Rasul Paulus menegaskan sikap Yesus Kristus terhadap kaum Farisi; “Jawab mereka: “Gambar dan tulisan Kaisar.” Lalu kata Yesus kepada mereka: “Berikanlah kepada Kaisar apa yang wajib kamu berikan kepada Kaisar dan kepada Allah apa yang wajib kamu berikan kepada Allah.” Pertanyaanya adalah, manusia diciptakan menurut gambaran siapa? Kejadian 1:26. “Berfirmanlah Allah: “Baiklah Kita menjadikan manusia menurut gambar dan rupa Kita (Imago dei), supaya mereka berkuasa atas ikanikan di laut dan burung-burung di udara dan atas ternak dan atas seluruh bumi dan atas segala binatang melata yang merayap di bumi.” Sebagai orang yang percaya kepada Tuhan Allah pencipta, maka kewajiban orang percaya kepada pemerintah tidak boleh melampaui kewajiban sebagai gambar Allah (Imago Dei) kepada sang Pencipta. Sebagai gambar Allah, manusia diberikan hati nurani dan sebagai orang yang telah diselamatkan-Nya melalui pengorbanan Yesus Kristus, maka ketaatan dan kesetiaan orang Kristen kepada pemerintah tidak boleh merusak harkat dan martabat manusia ciptaan-Nya yang telah ditebus, dikuduskan oleh darah-Nya dan diselamatkan.
Makna dan Implikasi Firman
• Tidak ada pemerintah, yang tidak berasal dari Allah dan pemerintah-pemerintah yang ada, ditetapkan oleh Allah. Pemerintah adalah hamba (doulos) Allah,pelayan-pelayan Allah (leitourgov: leitourgos, seorang pelayan publik, pelayan negara, pendeta. Semua kuasa (otoritas) pemerintah berasal dari Tuhan Allah. Karena itu pemerintah yang ada di dunia ditetapkan oleh Tuhan Allah untuk tujuan tertentu. Pemerintah sebagai hamba Allah bertugas menjaga ketertiban, menegakkan hukum, membangun masyarakat adil, makmur, sejahtera lahir dan batin.

- _Bagian Data_:
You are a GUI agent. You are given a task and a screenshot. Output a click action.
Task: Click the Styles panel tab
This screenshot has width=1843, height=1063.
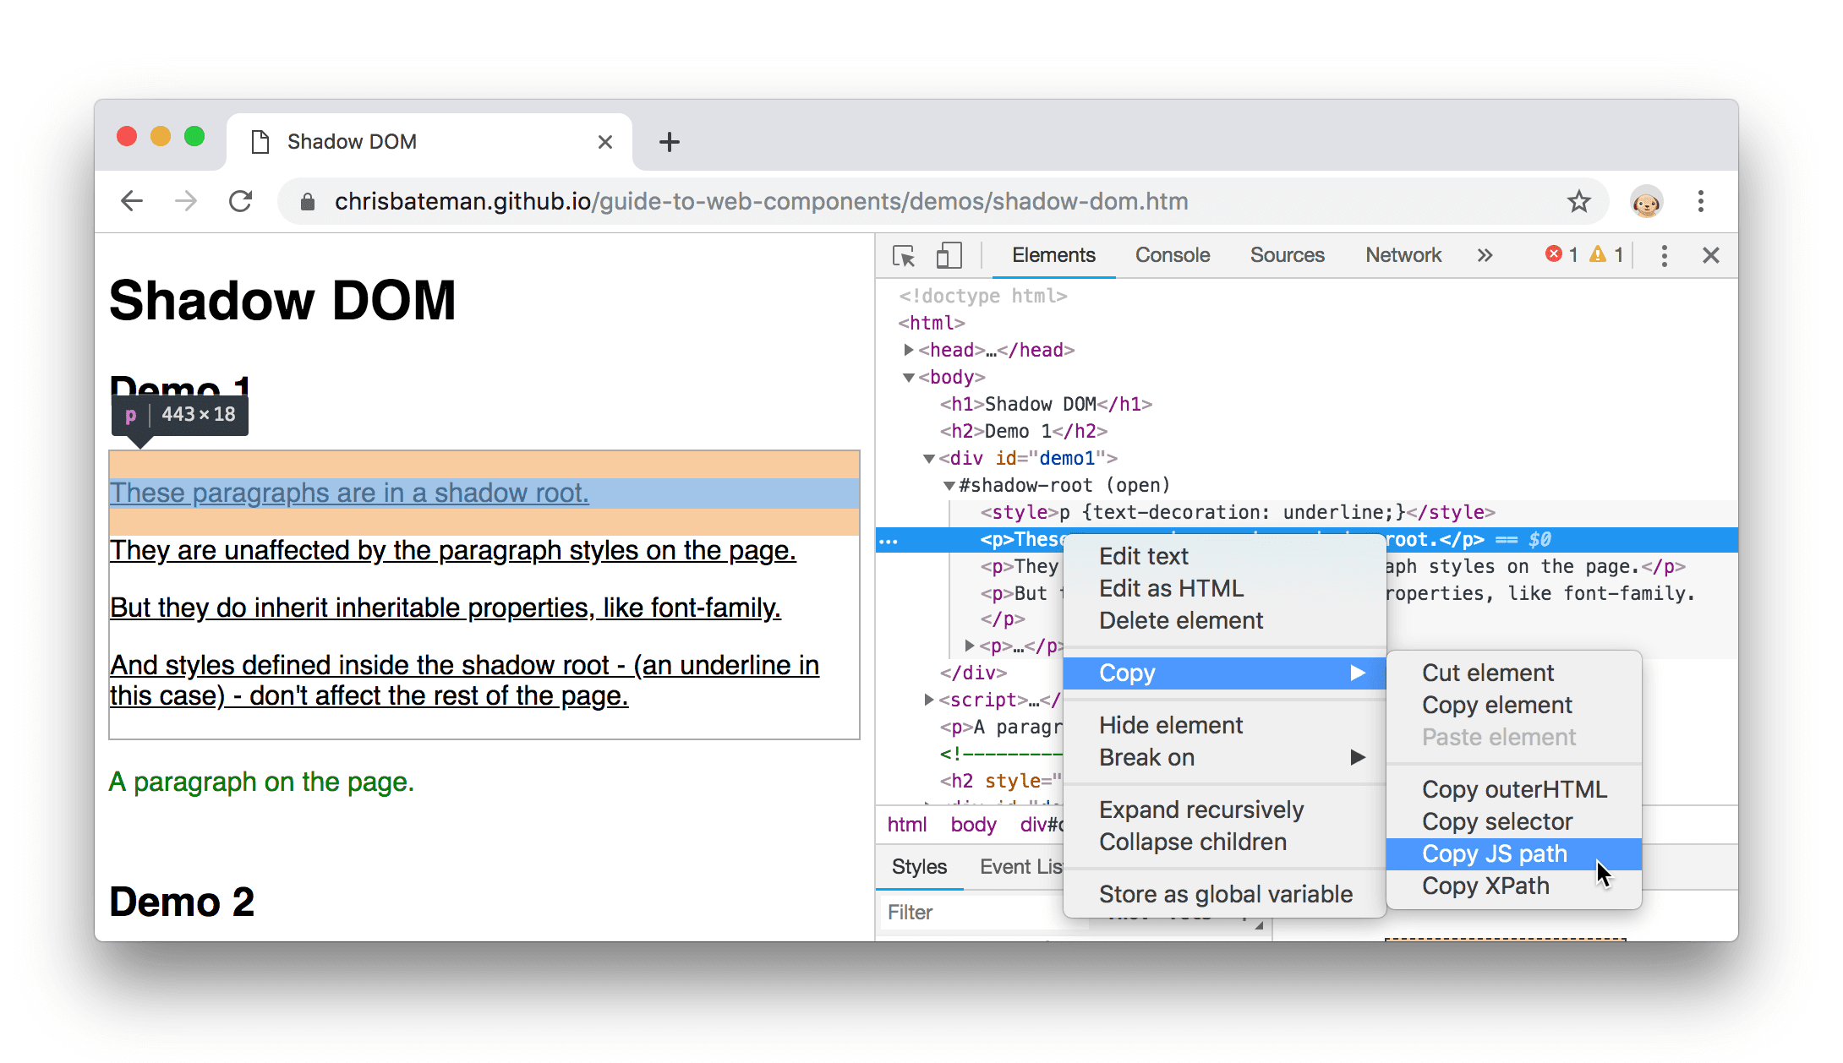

- _Tugas_: Tolong lanjutkan teks tentang kewajiban orang Kristen kepada pemerintah, mulai tepat setelah kalimat terakhirnya.

- _Jawaban_:
• “Tiap-tiap orang harus takluk kepada pemerintah…” Salah satu bentuk ketaatan kepada Tuhan Allah adalah takluk kepada kepada pemerintah yang ditetapkan-Nya dengan menaati hukum, membayar pajak dan menghormati serta mendoakan pemerintah agar diberi hikmat dan hati nurani untuk berkomitmen menjaga integritas mewujudkan negara dan bangsa Indonesia yang adil, makmur dan sejahtera lahir dan batin. “Naikkanlah permohonan, doa syafaat dan ucapan syukur untuk semua orang, untuk raja-raja dan untuk semua pembesar, agar kita dapat hidup tenang dan tenteram dalam segala kesalehan dan kehormatan.” (1 Timotius 2:1-2) Kita mendukung kebijakan pemerintah yang adil. Dalam konteks negara Indonesia pajak berbeda dengan pajak konteks orang Kristen di Roma. “Pajak di Indonesia adalah kontribusi wajib kepada negara yang terutang oleh orang pribadi atau badan yang bersifat memaksa berdasarkan Undang-Undang, dengan tidak mendapatkan imbalan secara langsung dan digunakan untuk keperluan negara bagi sebesar-besarnya kemakmuran rakyat.” (UU Pajak)
• Sebagai warga gereja, kita takluk kepada pemerintah bukan karena takut akan hukuman, tetapi dengan hati nurani. Dengan hati nurani artinya atas dasar kesadaran iman untuk mewujudkan suasana syalom yaitu nilai-nilai kerajaan Sorga di mana kita berada. Suasana kerajaan sorga adalah keadaan: Ia akan menghapus segala air mata dari mata mereka, dan maut tidak akan ada lagi; tidak akan ada lagi perkabungan, atau ratap tangis, atau dukacita, sebab segala sesuatu yang lama itu telah berlalu. (Wahyu 21: 4) Sebagai gereja-Nya, kita adalah kawan sekerja-Nya untuk mewujudkan keadaan itu. (1 Korintus 3:9) Karena itu sebagai manusia yang segambar dengan-Nya, di samping kita harus takluk kepada pemerintah, maka kita harus lebih taat kepada-Nya apabila ada pemerintah yang menghambat dan menentang perwujudan keadaan damai sejahtera.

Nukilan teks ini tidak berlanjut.